** start MATERIAL PROVIDED **

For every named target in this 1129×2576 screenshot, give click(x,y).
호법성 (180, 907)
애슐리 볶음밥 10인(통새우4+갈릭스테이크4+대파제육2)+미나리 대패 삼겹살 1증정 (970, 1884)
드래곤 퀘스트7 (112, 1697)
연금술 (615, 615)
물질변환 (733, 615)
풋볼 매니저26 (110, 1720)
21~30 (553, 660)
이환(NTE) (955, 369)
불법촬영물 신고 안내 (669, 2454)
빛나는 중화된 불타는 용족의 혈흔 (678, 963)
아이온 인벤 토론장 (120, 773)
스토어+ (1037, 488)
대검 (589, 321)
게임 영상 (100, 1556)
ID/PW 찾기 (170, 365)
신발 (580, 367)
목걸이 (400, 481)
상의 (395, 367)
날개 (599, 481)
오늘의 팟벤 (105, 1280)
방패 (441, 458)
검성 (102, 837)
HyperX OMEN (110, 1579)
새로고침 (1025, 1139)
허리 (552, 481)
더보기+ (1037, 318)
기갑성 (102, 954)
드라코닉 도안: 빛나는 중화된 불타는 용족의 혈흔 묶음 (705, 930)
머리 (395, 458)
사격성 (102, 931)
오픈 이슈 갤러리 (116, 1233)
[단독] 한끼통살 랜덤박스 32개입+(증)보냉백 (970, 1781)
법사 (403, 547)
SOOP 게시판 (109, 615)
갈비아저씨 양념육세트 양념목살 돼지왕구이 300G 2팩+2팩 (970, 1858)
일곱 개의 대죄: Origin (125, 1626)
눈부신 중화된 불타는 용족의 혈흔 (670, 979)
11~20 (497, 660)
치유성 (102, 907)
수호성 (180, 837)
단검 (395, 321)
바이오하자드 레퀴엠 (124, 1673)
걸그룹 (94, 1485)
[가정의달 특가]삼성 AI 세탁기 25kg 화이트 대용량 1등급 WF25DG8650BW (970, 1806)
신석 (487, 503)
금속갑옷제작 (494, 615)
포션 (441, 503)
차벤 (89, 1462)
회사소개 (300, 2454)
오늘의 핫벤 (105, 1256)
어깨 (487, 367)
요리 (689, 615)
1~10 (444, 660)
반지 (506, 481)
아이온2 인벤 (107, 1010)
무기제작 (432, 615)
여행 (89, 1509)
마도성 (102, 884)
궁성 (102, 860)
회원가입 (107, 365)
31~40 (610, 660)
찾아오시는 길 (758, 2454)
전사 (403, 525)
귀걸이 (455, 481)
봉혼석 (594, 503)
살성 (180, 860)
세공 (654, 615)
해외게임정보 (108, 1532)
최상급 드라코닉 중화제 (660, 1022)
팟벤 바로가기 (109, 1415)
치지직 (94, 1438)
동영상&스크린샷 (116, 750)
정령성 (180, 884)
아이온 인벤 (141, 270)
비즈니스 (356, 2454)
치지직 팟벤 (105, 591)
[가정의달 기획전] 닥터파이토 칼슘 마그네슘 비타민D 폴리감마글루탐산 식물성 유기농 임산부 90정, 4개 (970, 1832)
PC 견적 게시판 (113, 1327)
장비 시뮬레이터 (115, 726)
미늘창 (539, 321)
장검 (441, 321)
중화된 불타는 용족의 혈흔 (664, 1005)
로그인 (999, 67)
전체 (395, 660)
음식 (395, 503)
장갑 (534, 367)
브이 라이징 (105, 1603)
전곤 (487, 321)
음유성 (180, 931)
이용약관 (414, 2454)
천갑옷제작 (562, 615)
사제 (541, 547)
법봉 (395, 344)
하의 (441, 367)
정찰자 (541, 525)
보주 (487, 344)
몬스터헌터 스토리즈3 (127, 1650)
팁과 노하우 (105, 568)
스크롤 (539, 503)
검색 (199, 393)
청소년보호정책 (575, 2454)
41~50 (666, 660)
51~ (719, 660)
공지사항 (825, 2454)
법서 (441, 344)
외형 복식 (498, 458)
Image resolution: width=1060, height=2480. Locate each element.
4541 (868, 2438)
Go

** end MATERIAL PROVIDED **

> _INSTRUCTIONS FOR THE TASK_: Rewrite everything from the line containing "팁과 노하우 (105, 568)" down through the end of the entries, requests included. Multiply each answer coordinate by 1.6, round to whole numbers with halves going up, and return only those lines.

> _EXPECTED OUTPUT_:
팁과 노하우 (168, 909)
스크롤 (862, 805)
검색 (318, 629)
청소년보호정책 (920, 3926)
41~50 (1066, 1056)
51~ (1150, 1056)
공지사항 (1320, 3926)
법서 (706, 550)
외형 복식 (797, 733)
Image resolution: width=1060, height=2480. Locate each element.
4541 (1389, 3901)
Go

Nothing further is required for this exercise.